> _Document segment_
## START
Since the Houthi Movement seized Sana’a, Yemen’s Capital City, in September 2014, the conflict in Yemen has escalated at an unexpected pace. The Houthis, a Zaidi Shi’a group from Northern Yemen, carried out a string of protests in Sana’a in August 2014, calling for the resignation of President Abd Rabbuh Mansur Hadi and the reversal of fuel subsidy cuts. When a group of Houthi demonstrators were fired upon by security forces in North-West Sana’a early the following month, Houthi forces began mobilising for a military push into the city. Beginning their assault in earnest on 19th September, the Houthis fought off limited resistance from Yemeni Army units affiliated with General Ali Mohsen al-Ahmar and the conservative Sunni Al-Islah Party, declaring their control over Sana’a within a matter of days.

Subsequent negotiations between the Houthis and President Hadi’s cabinet were consistently mired by disagreements. In January 2015 the Houthis rejected a proposed constitution, which would see Yemen divided into six federal regions, instead expressing support for two regions reminiscent of Yemen prior to its unification in 1990. By 6th February, in a televised statement, the Houthis announced that they would be taking control of the country, sparking mass protest in Southern Yemen.
## END
> _Data excerpts_
## START
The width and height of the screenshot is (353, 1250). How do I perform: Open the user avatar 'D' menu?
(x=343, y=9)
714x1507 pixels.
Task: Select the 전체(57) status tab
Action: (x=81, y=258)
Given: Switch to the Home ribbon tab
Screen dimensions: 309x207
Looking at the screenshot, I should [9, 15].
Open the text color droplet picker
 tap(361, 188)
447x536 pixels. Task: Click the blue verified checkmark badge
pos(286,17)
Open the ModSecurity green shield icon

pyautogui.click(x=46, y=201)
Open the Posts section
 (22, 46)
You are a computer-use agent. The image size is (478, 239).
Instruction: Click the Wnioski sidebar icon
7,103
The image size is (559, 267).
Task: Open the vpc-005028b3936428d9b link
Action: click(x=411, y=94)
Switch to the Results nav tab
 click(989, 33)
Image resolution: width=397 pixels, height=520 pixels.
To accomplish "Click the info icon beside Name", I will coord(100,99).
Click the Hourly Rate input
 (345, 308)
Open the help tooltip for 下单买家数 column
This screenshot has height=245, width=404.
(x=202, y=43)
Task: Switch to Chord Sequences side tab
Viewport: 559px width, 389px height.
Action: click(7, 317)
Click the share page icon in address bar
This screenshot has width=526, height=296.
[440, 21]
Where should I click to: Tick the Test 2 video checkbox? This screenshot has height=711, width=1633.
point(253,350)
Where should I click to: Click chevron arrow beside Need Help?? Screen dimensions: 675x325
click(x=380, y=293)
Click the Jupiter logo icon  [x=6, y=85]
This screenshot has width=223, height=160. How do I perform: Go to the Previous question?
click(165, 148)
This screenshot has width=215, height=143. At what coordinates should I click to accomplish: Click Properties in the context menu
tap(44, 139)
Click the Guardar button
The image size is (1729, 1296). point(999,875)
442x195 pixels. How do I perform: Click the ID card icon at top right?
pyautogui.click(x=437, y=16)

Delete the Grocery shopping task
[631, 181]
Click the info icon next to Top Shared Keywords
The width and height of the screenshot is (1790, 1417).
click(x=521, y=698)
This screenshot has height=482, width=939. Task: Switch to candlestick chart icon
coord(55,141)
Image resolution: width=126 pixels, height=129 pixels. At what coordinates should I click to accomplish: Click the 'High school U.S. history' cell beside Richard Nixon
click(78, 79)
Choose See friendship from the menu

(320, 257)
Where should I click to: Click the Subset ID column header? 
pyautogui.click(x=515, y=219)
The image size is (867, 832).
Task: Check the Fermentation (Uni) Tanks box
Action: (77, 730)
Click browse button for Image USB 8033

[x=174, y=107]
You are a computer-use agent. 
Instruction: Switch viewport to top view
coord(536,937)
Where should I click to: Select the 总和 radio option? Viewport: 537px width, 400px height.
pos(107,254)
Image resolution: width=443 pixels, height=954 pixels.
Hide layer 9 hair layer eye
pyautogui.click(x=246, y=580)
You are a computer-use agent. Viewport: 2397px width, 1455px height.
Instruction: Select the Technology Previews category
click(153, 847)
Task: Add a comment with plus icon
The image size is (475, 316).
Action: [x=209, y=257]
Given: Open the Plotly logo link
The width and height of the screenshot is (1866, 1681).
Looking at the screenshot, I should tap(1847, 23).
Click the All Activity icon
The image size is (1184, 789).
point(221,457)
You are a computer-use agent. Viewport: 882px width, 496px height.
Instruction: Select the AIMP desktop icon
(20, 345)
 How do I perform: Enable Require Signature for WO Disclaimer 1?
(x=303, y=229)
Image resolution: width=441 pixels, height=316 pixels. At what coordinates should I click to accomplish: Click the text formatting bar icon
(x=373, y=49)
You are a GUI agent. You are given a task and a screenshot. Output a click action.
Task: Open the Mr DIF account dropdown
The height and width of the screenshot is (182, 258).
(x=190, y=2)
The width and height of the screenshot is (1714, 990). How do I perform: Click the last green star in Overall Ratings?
## END
> _Exercise tasks_
**a)** Answer these questions about the passage on the Yemen conflict:
(i) In what month and year did the Houthi Movement seize Sana’a?
(ii) What two demands did the Houthis make in their August 2014 protests in Sana’a?
(iii) Into how many federal regions would the constitution the Houthis rejected in January 2015 have divided Yemen?
**b)** Swap "disagreements" for "disputes" in the passage on the Yemen conflict, and write out the text from "Subsequent negotiations between" to "in Southern Yemen." with that change.
The lines above come from a separate source, unrelated to the passage on the Yemen conflict.

> _Answers_
**a)**
(i) September 2014
(ii) The resignation of President Abd Rabbuh Mansur Hadi and the reversal of fuel subsidy cuts
(iii) Six

**b)**
Subsequent negotiations between the Houthis and President Hadi’s cabinet were consistently mired by disputes. In January 2015 the Houthis rejected a proposed constitution, which would see Yemen divided into six federal regions, instead expressing support for two regions reminiscent of Yemen prior to its unification in 1990. By 6th February, in a televised statement, the Houthis announced that they would be taking control of the country, sparking mass protest in Southern Yemen.